§ Work instruction
Copy word for word the passage of the abstract on variant-calling pipelines starting at "Genome Medicine |" and ending at "Abstract (provisional)".

Genome Medicine | Abstract | Low concordance of multiple variant-calling pipelines: practical implications for exome and genome sequencing
Research
Low concordance of multiple variant-calling pipelines: practical implications for exome and genome sequencing
Genome Medicine 2013, 5:28 doi:10.1186/gm432
Published: 27 March 2013
Published: 27 March 2013
Abstract (provisional)
Background
To facilitate the clinical implementation of genomic medicine by next-generation sequencing, it will be critically important to obtain accurate and consistent variant calls on personal genomes. Multiple software tools for variant calling are available, but it is unclear how comparable these tools are or what their relative merits in real-world scenarios might be.
Methods
We sequenced 15 exomes from four families using the Illumina HiSeq 2000 platform and Agilent SureSelect v.2 capture kit, with ~120X mean coverage. We analyzed the raw data using near-default parameters with 5 different alignment and variant calling pipelines (SOAP, BWA-GATK, BWA-SNVer, GNUMAP, and BWA-SAMTools). We additionally sequenced a single whole genome using the Complete Genomics (CG) sequencing and analysis pipeline, with 95% of the exome region being covered by 20 or more reads per base. Finally, we attempted to validate 919 SNVs and 841 indels, including similar fractions of GATK-only, SOAP-only, and shared calls, on the MiSeq platform by amplicon sequencing with ~5000X average coverage.
Results
SNV concordance between five Illumina pipelines across all 15 exomes is 57.4%, while 0.5-5.1% variants were called as unique to each pipeline. Indel concordance is only 26.8% between three indel calling pipelines, even after left-normalizing and intervalizing genomic coordinates by 20 base pairs. 11% of CG variants that fall within targeted regions in exome sequencing were not called by any of the Illumina-based exome analysis pipelines. Based on targeted amplicon sequencing on the MiSeq platform, 97.1%, 60.2% and 99.1% of the GATK-only, SOAP-only and shared SNVs can be validated, but only 54.0%, 44.6% and 78.1% of the GATK-only, SOAP-only and shared indels can be validated. Additionally, our analysis of two families, one containing four individuals and the other containing seven, demonstrates additional accuracy gained in variant discovery by having access to genetic data from a multi-generational family.

§ Stored data
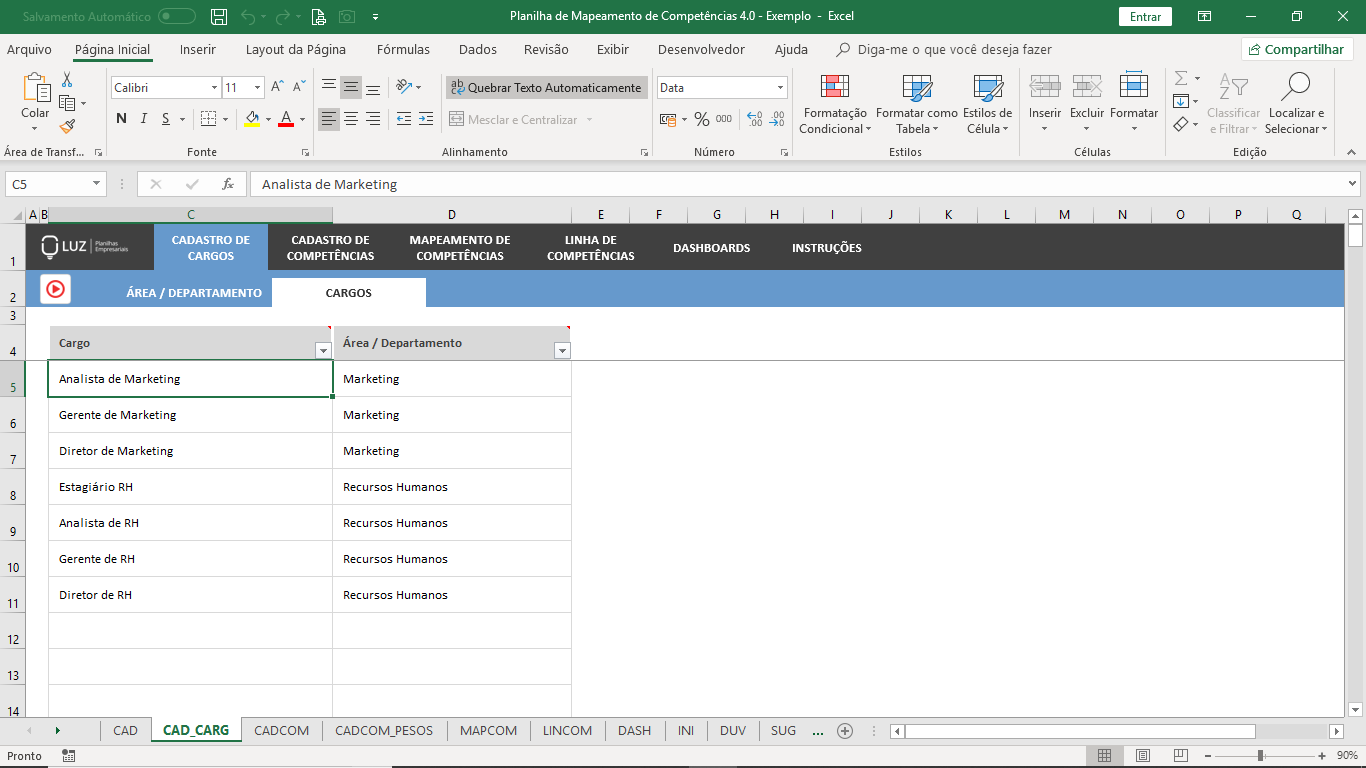Click the Find and Select magnifier icon
1366x768 pixels.
(x=1295, y=87)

§ The completed task
Genome Medicine | Abstract | Low concordance of multiple variant-calling pipelines: practical implications for exome and genome sequencing
Research
Low concordance of multiple variant-calling pipelines: practical implications for exome and genome sequencing
Genome Medicine 2013, 5:28 doi:10.1186/gm432
Published: 27 March 2013
Published: 27 March 2013
Abstract (provisional)